As in her moody sci-fi hit Arrival, Adams telegraphs a deep sadness that only grows as the story unspools. She is spellbinding even when she is catatonic. Only an occasional quip or smile signals light beneath the dour surface. If it’s an unlikely turn for Adams, who is effervescent in conversation and tends to break into song, the actor maintains that she, too, has her demons: “My inner monologue would surprise people.”

The recent success of shows like Big Little Lies, Dietland–also created by Noxon–and Killing Eve prove how hungry audiences are for complex female characters, even ones as tortured as Camille and her kin. Sharp Objects stands apart for the insightful way it demonstrates how women both internalize and externalize their struggles.

To Flynn, the three leads represent how three generations of women deal with rage. Clarkson’s Adora, raised in the 1960s to be a housewife, eats breakfast in high heels and quietly dresses her daughters down. “She has a violent but very subtle and maternal way of completely controlling her family and the town,” says Flynn. Camille, who is Gen X, seethes in silence and cuts in private. “We’re a very conflicted generation,” says Flynn. “We were raised on feminism, and when we didn’t get everything right, we blamed ourselves, we turned that anger and frustration inward.”

“It’s the perfection trap,” says Adams. “Do great things, but be cautious. Be pretty, and don’t lose your cool. If you fail, it must be your fault.”

Finally, there’s Amma, a Gen Z wild child who’s living a double life: at home, she does her hair up with bows and plays with dolls, but in town with her friends, she dresses in adult clothes and takes up the mantle of high school mean girl. “Mama says you were incorrigible,” Amma tells Camille. “I’m incorrigible too–only she doesn’t know it.” As Amma, newcomer Scanlen turns in a scene-stealing performance, reveling in her occasional cruelty.

The sheer fact that Sharp Objects exists is a testament to how quickly the television landscape has changed since the recent era when only difficult men, from Mad Men‘s Don Draper to Breaking Bad‘s Walter White, held the small screen. “I barely could sell a show called Girlfriends’ Guide to Divorce five years ago,” says Noxon. “I had male executives say to me, ‘If my wife watches this, I’m afraid she’s going to think leaving is an option.'” Even if female antiheroes are now more common, for HBO a self-destructive woman remains a gamble.

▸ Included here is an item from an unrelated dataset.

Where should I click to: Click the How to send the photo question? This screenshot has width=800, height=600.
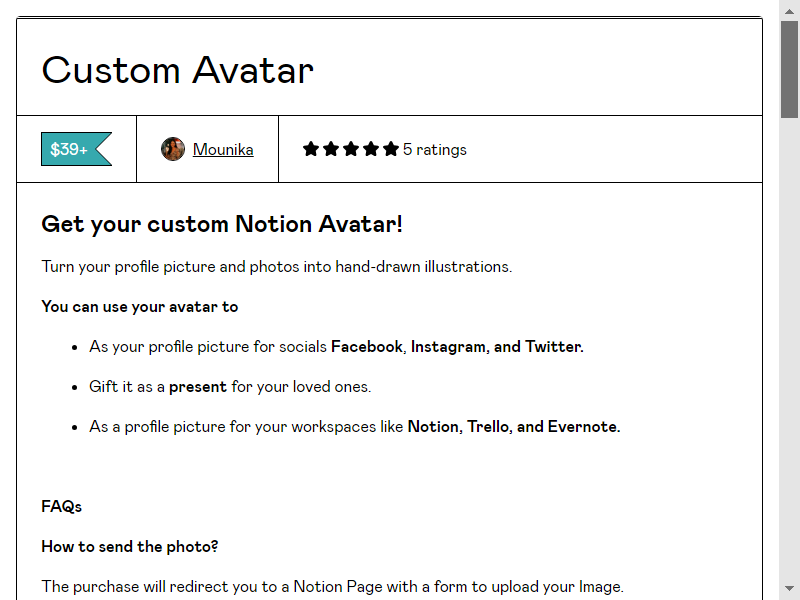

But it’s one that’s likely to pay off, if the crowd at the Austin premiere is any indication. They flinch as Camille pricks herself with a needle and groan as she empties a paper bag full of tiny liquor bottles onto her motel bed to drink herself into oblivion. Yet the applause at the end is thunderous–cheering not necessarily for Camille, but for the arrival of a twisty, and twisted, mystery to watch on long summer nights. “Not everyone is going to root for Camille,” Flynn says. “Not everyone will think Camille is likable. Who cares? She shouldn’t have to be.”